The reason this works is that the scope is microscopic. The agent is not deciding whether to patch. It is not picking the version. It is not architecting a refactor. It is editing one or two files to land a known fix. Frontier models do this nearly perfectly when the prompt does not let them improvise.

Step four, opening the PR

Use the GitHub or GitLab API. The PR template should be machine-generated and ruthlessly consistent.

Title: [security] bump <package> to <target> for <CVE-ID>

Summary
- CVE: <id> (<severity>)
- Package: <name> <current> -> <target>
- Fix source: <reference>

What changed
- <files modified>

Notes from the agent
- <two-sentence explanation>

Add a label like security/auto-patch, request review from the security team, and assign no one else. If the repo has CODEOWNERS, those rules will fire automatically. Do not auto-merge. Do not skip required checks. The whole point is that humans stay in the loop on the merge decision while the toil disappears.

Three soft gears connected by ribbons, representing an automated patch pipeline

Guardrails that matter

Three failure modes will bite you if you skip them.

The flood. A single popular dependency disclosure can hit hundreds of repos in your fleet. Rate-limit PR creation per repo per day. Batch transitive bumps where possible. Better to ship ten clean PRs and hold thirty than ship forty PRs that overwhelm reviewers and get ignored.

The wrong fix. The agent will occasionally propose a version that satisfies fixed_in but breaks an unrelated peer dependency. Always run the existing CI suite on the PR. If CI fails, the agent files an issue instead of a PR. An open issue is a better outcome than a green PR that bricks production.

The infinite loop. Some CVEs reopen, get re-scored, or chain into supply-chain advisories that supersede them. Track which CVEs you have already addressed per repo and which PRs are open. Never propose the same fix twice.

Where the working repo lives

A reference implementation is on GitHub at marcokotrotsos/cve-to-pr (placeholder, swap with your own fork). It is roughly 600 lines of Python, uses OSV as the primary feed, ships with a Postgres schema for SBOM storage, and includes Anthropic and OpenAI tool-use adapters. The agent prompt is in agents/fix_planner.md and is the file you will tune the most. Run it as a cron job, point it at one repo to start, and only widen the blast radius once you have shipped twenty clean PRs.

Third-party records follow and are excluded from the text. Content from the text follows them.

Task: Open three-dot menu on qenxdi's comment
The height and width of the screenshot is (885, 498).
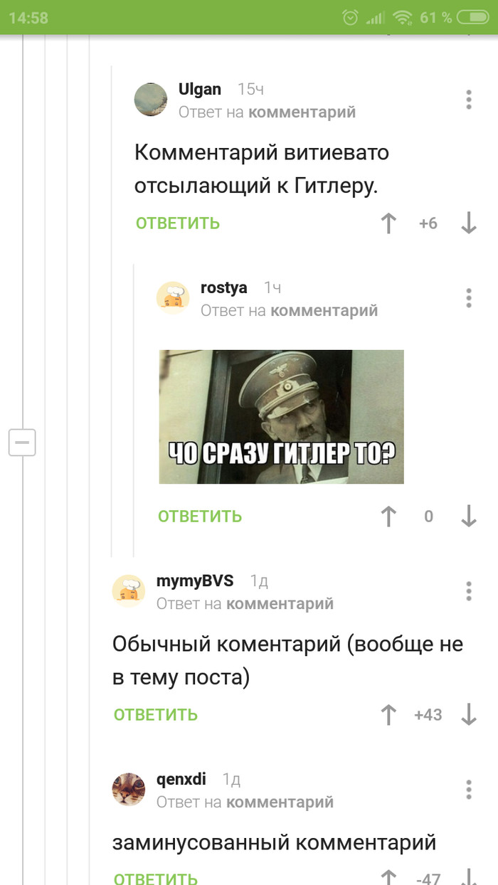Action: (x=468, y=789)
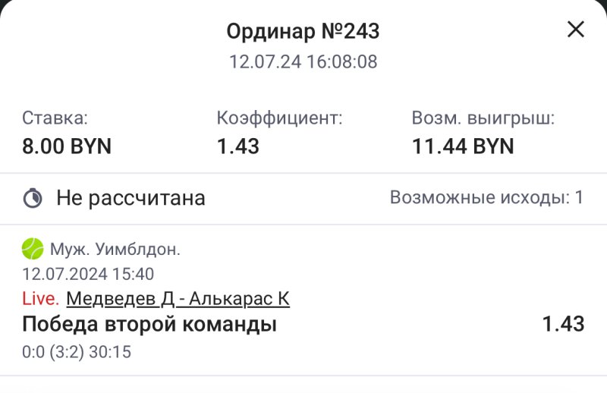Click the 1.43 odds beside the outcome

tap(563, 325)
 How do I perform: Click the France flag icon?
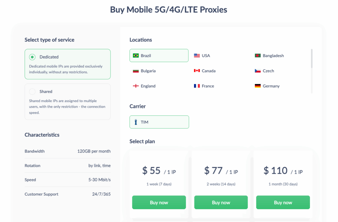coord(197,86)
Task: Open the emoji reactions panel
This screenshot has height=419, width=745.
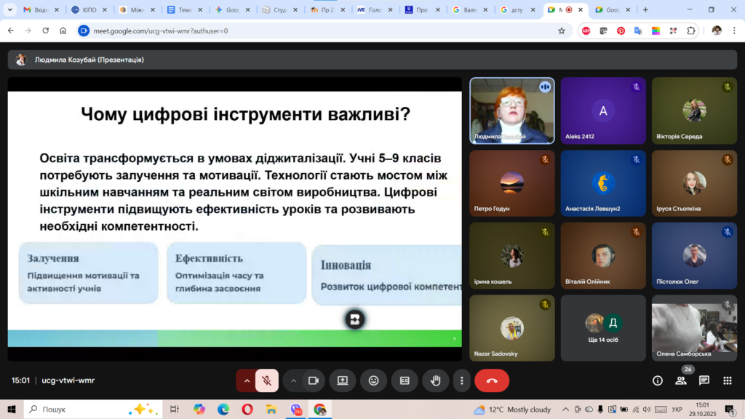Action: pyautogui.click(x=373, y=380)

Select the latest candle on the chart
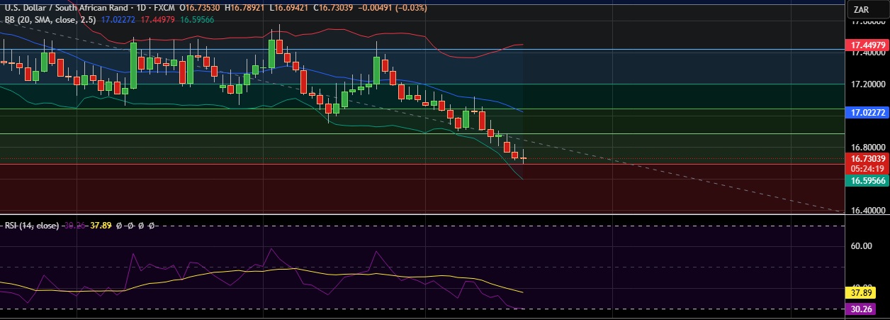524,159
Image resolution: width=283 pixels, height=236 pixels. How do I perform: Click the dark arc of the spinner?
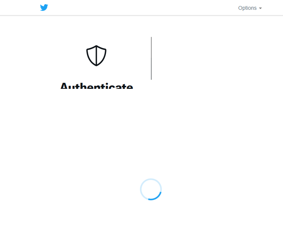point(155,197)
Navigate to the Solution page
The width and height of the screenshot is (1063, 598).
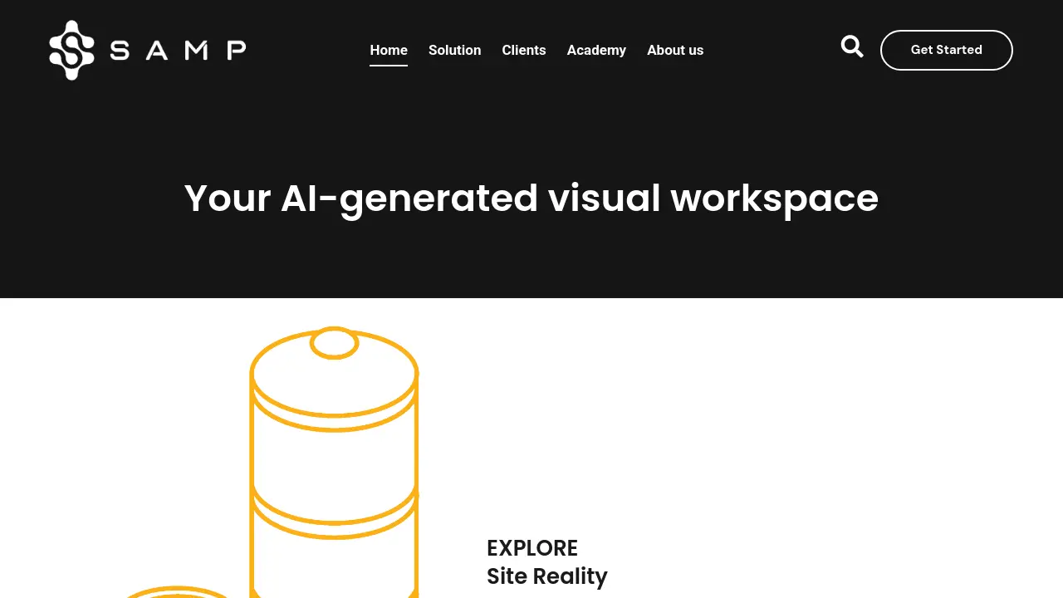[x=454, y=50]
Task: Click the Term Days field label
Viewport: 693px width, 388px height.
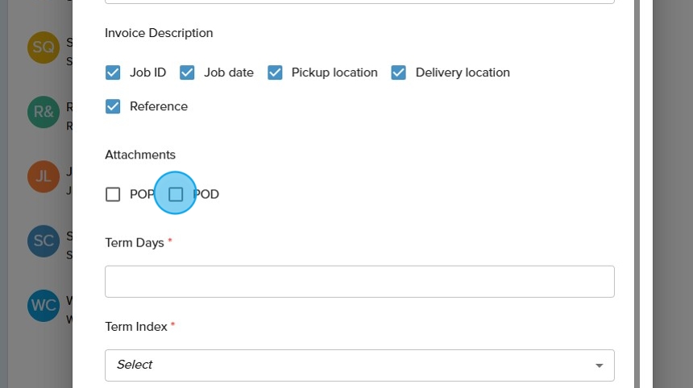Action: pyautogui.click(x=135, y=242)
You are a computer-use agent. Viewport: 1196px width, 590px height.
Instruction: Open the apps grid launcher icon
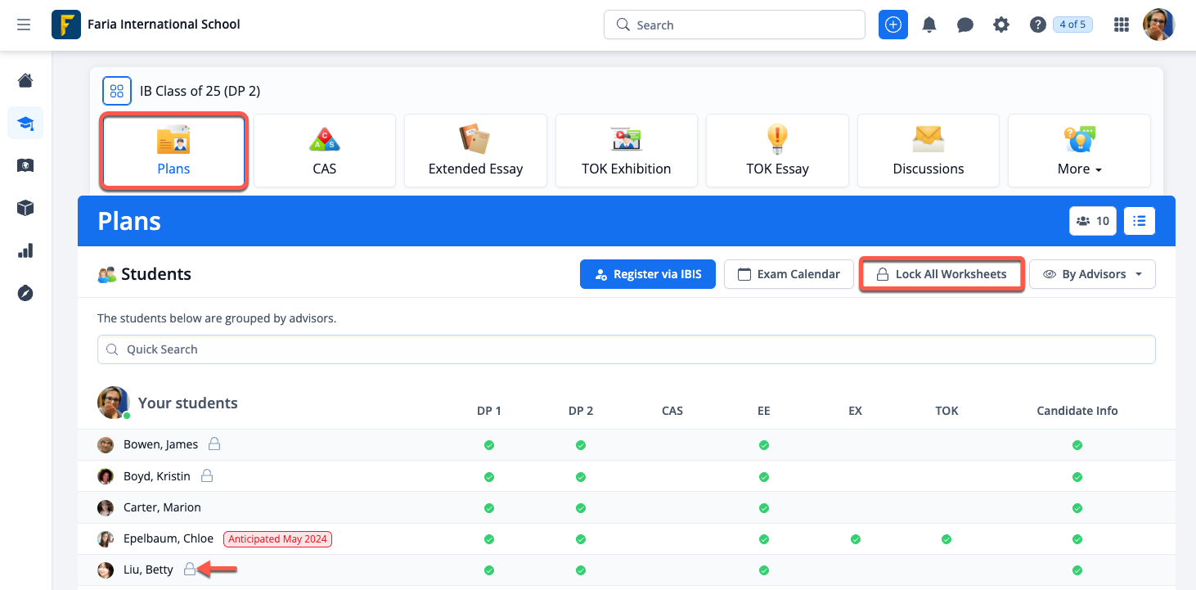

The point is not the model. The point is the pipeline. CVEs arrive faster than humans can read them, but the work of turning a CVE into a one-line version bump is exactly the kind of work that should happen while you sleep. Build the small thing first. Let the agent do the boring part. Keep humans on the merge button. That is the shape of security work that actually scales in 2026.

Gloss What This Means For You

Set up a lightweight pipeline that polls OSV.dev regularly, parses new advisories, and matches them against per-repo SBOM data so you can identify exactly which repositories are affected. Configure it to ignore CVEs without a published fix, and when a fix exists, automatically open PRs that apply the smallest version bump that lands in a known-fixed range. Keep the early steps as simple scripts and reserve the LLM for proposing the specific change and PR summary, so humans can review and merge quickly.